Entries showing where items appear
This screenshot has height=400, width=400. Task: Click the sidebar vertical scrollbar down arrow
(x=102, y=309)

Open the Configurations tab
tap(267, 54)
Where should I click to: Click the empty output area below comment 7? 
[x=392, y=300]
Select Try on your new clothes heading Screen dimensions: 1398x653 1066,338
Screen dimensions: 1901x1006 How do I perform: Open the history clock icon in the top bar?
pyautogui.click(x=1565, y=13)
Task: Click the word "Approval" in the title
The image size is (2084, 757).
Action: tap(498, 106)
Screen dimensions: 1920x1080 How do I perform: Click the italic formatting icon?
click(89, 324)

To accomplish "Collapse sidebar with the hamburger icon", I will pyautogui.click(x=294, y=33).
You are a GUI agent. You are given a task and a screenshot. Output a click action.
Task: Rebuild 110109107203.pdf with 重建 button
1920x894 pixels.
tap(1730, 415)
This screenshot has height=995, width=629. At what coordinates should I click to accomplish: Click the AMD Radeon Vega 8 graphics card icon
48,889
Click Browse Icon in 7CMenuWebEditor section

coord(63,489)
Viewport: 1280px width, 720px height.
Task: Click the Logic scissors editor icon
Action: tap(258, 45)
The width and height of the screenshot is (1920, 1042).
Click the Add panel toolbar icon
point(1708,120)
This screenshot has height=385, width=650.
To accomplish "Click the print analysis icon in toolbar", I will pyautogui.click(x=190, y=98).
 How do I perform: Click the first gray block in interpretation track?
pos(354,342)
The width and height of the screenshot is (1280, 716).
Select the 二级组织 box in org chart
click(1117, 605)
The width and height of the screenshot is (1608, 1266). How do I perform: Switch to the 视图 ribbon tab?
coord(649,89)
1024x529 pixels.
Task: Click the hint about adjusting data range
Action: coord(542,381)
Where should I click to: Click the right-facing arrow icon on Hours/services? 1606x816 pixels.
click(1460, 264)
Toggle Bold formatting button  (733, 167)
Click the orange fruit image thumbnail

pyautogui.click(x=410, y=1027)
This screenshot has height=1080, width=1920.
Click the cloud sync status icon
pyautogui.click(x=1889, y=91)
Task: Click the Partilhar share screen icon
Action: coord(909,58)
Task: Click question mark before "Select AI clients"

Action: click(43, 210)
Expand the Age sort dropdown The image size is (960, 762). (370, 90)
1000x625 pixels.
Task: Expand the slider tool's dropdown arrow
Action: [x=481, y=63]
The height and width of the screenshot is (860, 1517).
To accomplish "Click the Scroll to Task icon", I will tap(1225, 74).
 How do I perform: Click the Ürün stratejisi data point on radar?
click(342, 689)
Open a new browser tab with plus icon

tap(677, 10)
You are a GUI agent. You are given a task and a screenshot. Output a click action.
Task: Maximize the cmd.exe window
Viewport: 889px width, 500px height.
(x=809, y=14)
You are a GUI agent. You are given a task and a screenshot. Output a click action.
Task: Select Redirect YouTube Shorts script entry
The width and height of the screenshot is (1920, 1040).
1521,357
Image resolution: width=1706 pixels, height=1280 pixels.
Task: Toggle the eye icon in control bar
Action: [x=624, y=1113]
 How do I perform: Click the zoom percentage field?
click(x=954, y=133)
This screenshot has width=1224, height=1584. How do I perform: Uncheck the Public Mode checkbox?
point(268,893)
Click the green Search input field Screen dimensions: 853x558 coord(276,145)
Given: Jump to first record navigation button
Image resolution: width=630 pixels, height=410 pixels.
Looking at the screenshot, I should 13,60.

### What is required
Print all of the records above again, word for word, keeping every line unchanged.

### Written response
This screenshot has height=400, width=400. Task: Click the sidebar vertical scrollbar down arrow
(x=102, y=309)

Open the Configurations tab
tap(267, 54)
Where should I click to: Click the empty output area below comment 7? 
[x=392, y=300]
Select Try on your new clothes heading Screen dimensions: 1398x653 1066,338
Screen dimensions: 1901x1006 How do I perform: Open the history clock icon in the top bar?
pyautogui.click(x=1565, y=13)
Task: Click the word "Approval" in the title
The image size is (2084, 757).
Action: tap(498, 106)
Screen dimensions: 1920x1080 How do I perform: Click the italic formatting icon?
click(89, 324)

To accomplish "Collapse sidebar with the hamburger icon", I will pyautogui.click(x=294, y=33).
You are a GUI agent. You are given a task and a screenshot. Output a click action.
Task: Rebuild 110109107203.pdf with 重建 button
1920x894 pixels.
tap(1730, 415)
This screenshot has height=995, width=629. At what coordinates should I click to accomplish: Click the AMD Radeon Vega 8 graphics card icon
48,889
Click Browse Icon in 7CMenuWebEditor section

coord(63,489)
Viewport: 1280px width, 720px height.
Task: Click the Logic scissors editor icon
Action: tap(258, 45)
The width and height of the screenshot is (1920, 1042).
Click the Add panel toolbar icon
point(1708,120)
This screenshot has height=385, width=650.
To accomplish "Click the print analysis icon in toolbar", I will pyautogui.click(x=190, y=98).
 How do I perform: Click the first gray block in interpretation track?
pos(354,342)
The width and height of the screenshot is (1280, 716).
Select the 二级组织 box in org chart
click(1117, 605)
The width and height of the screenshot is (1608, 1266). How do I perform: Switch to the 视图 ribbon tab?
coord(649,89)
1024x529 pixels.
Task: Click the hint about adjusting data range
Action: coord(542,381)
Where should I click to: Click the right-facing arrow icon on Hours/services? 1606x816 pixels.
click(1460, 264)
Toggle Bold formatting button  (733, 167)
Click the orange fruit image thumbnail

pyautogui.click(x=410, y=1027)
This screenshot has height=1080, width=1920.
Click the cloud sync status icon
pyautogui.click(x=1889, y=91)
Task: Click the Partilhar share screen icon
Action: coord(909,58)
Task: Click question mark before "Select AI clients"

Action: click(43, 210)
Expand the Age sort dropdown The image size is (960, 762). (370, 90)
1000x625 pixels.
Task: Expand the slider tool's dropdown arrow
Action: [x=481, y=63]
The height and width of the screenshot is (860, 1517).
To accomplish "Click the Scroll to Task icon", I will tap(1225, 74).
 How do I perform: Click the Ürün stratejisi data point on radar?
click(342, 689)
Open a new browser tab with plus icon

tap(677, 10)
You are a GUI agent. You are given a task and a screenshot. Output a click action.
Task: Maximize the cmd.exe window
Viewport: 889px width, 500px height.
(x=809, y=14)
You are a GUI agent. You are given a task and a screenshot. Output a click action.
Task: Select Redirect YouTube Shorts script entry
The width and height of the screenshot is (1920, 1040).
1521,357
Image resolution: width=1706 pixels, height=1280 pixels.
Task: Toggle the eye icon in control bar
Action: [x=624, y=1113]
 How do I perform: Click the zoom percentage field?
click(x=954, y=133)
This screenshot has width=1224, height=1584. How do I perform: Uncheck the Public Mode checkbox?
point(268,893)
Click the green Search input field Screen dimensions: 853x558 coord(276,145)
Given: Jump to first record navigation button
Image resolution: width=630 pixels, height=410 pixels.
Looking at the screenshot, I should 13,60.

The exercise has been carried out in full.